Ora se si presta attenzione al fatto che Verna non ha mai potuto lavorare a più quadri contemporaneamente, o imbarcarsi in produzioni seriali o variazioni sullo stesso tema; che ogni quadro per Verna ha una sua storia; che la passione è sempre stata la sua carica interna, dirompente e pericolosamente esclusiva, tenuta sotto controllo dall’assunzione di un codice e da una disciplina; che ogni quadro è come se fosse il primo, e allo stesso tempo dovesse essere anche l’ultimo, il più importante, oggetto esclusivo di attenzione e passione;  se prestiamo attenzione a tutto questo è chiaro allora che il contenuto del quadro diventa per il pittore anche oggetto di desiderio. Il fantasma di Frenhofer è sempre in agguato.

Ma i moti del colore possono riferirsi anche a una dinamica che precede e in qualche modo blocca le possibilità stesse di un incarnato: l’appellativo che definisce questa mostra è anche il titolo, più specificamente, di un lavoro tra i più recenti (2011). In questo dipinto Verna sembra arrestarsi, sulla via della carne, a uno stadio anatomico di tendini e muscoli:  guardandosi, per così dire, un poco alle spalle, sembra voler qui recuperare scie e istologie di pennellate più corpose e traccianti. Lascia degli interstizi, dei punti di fuga reticolari, squarci di verde-azzurro come frantumi di lontananza dentro la polpa nervosa e scattante di un incarnato che non arriva a chiudersi, a risolversi in uno sfumato, in una pacificazione di umori: carne più inquieta e nuda, impastata ancora di pennello e di gesto, in cui vicino e lontano, dentro e fuori, superficie e profondità mantengono una divaricazione che fanno pensare piuttosto al “corpo colino” di Artaud, al corpo aperto sull’interno della propria lontananza.

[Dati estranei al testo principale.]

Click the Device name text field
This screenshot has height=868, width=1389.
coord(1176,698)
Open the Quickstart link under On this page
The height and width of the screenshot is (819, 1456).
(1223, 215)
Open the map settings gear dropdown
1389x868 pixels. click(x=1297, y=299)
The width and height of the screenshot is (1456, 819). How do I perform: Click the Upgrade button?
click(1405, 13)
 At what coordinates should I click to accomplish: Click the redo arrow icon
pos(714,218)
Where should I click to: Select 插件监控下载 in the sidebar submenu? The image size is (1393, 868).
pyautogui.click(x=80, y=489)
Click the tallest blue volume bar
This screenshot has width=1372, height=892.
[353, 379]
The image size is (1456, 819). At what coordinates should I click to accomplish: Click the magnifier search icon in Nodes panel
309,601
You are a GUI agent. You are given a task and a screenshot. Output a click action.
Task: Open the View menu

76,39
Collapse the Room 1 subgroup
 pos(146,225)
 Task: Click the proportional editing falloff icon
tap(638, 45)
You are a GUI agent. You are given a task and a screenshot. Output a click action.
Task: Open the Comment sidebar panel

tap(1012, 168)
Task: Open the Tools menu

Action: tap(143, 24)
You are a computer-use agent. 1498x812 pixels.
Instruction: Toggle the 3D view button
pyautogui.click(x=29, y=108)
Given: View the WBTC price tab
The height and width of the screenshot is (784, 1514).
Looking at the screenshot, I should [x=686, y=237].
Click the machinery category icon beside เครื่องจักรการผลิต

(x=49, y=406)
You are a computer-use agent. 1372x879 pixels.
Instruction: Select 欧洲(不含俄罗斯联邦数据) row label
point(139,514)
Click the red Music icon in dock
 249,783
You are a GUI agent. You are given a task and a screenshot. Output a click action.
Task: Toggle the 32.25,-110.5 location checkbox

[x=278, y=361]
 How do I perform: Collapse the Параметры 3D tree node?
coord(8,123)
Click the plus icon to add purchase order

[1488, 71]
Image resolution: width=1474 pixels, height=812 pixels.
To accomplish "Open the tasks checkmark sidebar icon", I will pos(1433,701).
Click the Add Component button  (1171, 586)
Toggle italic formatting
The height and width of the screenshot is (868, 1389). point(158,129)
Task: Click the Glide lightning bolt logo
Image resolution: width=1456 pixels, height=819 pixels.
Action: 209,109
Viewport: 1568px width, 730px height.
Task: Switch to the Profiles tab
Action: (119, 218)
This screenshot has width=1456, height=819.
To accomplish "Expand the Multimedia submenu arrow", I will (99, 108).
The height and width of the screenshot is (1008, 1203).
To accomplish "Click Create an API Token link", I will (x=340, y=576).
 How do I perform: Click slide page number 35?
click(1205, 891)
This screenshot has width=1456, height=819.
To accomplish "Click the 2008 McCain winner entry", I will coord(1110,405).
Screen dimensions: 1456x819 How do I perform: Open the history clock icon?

L’artista, il suo corpo, la sua mente è questo interno. E’ la sua attesa, la sua aspettazione: egli expectat, dirige, nel suo moto pittorico, compulsivamente, gli sguardi su qualcosa che sta per arrivare e che ancora non conosce, e che sarà una dismisura, la quale imporrà uno sforzo sempre rinnovantesi di arginarla, decifrarla, renderla carne, spazio, senso.

E questa aspettazione fa rinascere nella sua memoria – e nella nostra, che ripercorre i tracciati di quella memoria prima e fondante, memoria di artista-in-quanto-natura – impressioni e intuizioni e presentimenti; l’eternarsi delle stagioni, il trascolorare degli elementi, l’affiorare cangiante dei ricordi, in uno stato, sempre, di attesa, di orecchiante vigilia. In questo senso si può dire che anche una fabula sia fusa dentro la tabula: parla parole sillabate di colore, il verbo è liquefatto nella materia, una poesis che consiste nella scansione delle strofe cromatiche e che in esse si trova completamente sottintesa e annegata. La vie des formes è colta in un attimo della sua potenzialità infinita, inafferrabile. L’alchimia del verbo fatto colore, senza più alcuna grammatica che non sia l’obbedienza a certi suoi insondabili circuiti interni, una dinamica di fluidi mentali transustanziati nella scorrevolezza della pasta polimerica che si fa pharmakon: medicamento e veleno, contenimento e scatenamento insieme di quella perpetua, cutanea, cerebrale, psichica, emotiva, vulcanica eruzione che è la pittura di Claudio Verna.